Reproduce the entries below, please. Keep every character the same.
★ ★ ★ ★ ★ ★ ★
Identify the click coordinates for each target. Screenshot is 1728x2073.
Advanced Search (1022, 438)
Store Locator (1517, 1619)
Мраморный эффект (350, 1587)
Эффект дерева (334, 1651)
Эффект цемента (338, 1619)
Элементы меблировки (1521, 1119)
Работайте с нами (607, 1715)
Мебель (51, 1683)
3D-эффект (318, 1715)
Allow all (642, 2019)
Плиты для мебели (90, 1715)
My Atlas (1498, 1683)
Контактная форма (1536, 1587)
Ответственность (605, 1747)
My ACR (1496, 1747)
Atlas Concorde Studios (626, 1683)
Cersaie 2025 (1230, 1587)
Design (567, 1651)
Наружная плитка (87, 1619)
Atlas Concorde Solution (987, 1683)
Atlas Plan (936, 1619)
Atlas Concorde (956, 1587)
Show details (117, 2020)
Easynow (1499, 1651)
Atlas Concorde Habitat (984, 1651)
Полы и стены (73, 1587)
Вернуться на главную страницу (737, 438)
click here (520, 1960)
★ ★ ★ ★ ★ ★ ★
§ **RESULT OF THIS EXERCISE**:
Identify the click coordinates for each target. Screenshot is 1728x2073.
Advanced Search (1022, 438)
Store Locator (1517, 1619)
Мраморный эффект (350, 1587)
Эффект дерева (334, 1651)
Эффект цемента (338, 1619)
Элементы меблировки (1521, 1119)
Работайте с нами (607, 1715)
Мебель (51, 1683)
3D-эффект (318, 1715)
Allow all (642, 2019)
Плиты для мебели (90, 1715)
My Atlas (1498, 1683)
Контактная форма (1536, 1587)
Ответственность (605, 1747)
My ACR (1496, 1747)
Atlas Concorde Studios (626, 1683)
Cersaie 2025 (1230, 1587)
Design (567, 1651)
Наружная плитка (87, 1619)
Atlas Concorde Solution (987, 1683)
Atlas Plan (936, 1619)
Atlas Concorde (956, 1587)
Show details (117, 2020)
Easynow (1499, 1651)
Atlas Concorde Habitat (984, 1651)
Полы и стены (73, 1587)
Вернуться на главную страницу (737, 438)
click here (520, 1960)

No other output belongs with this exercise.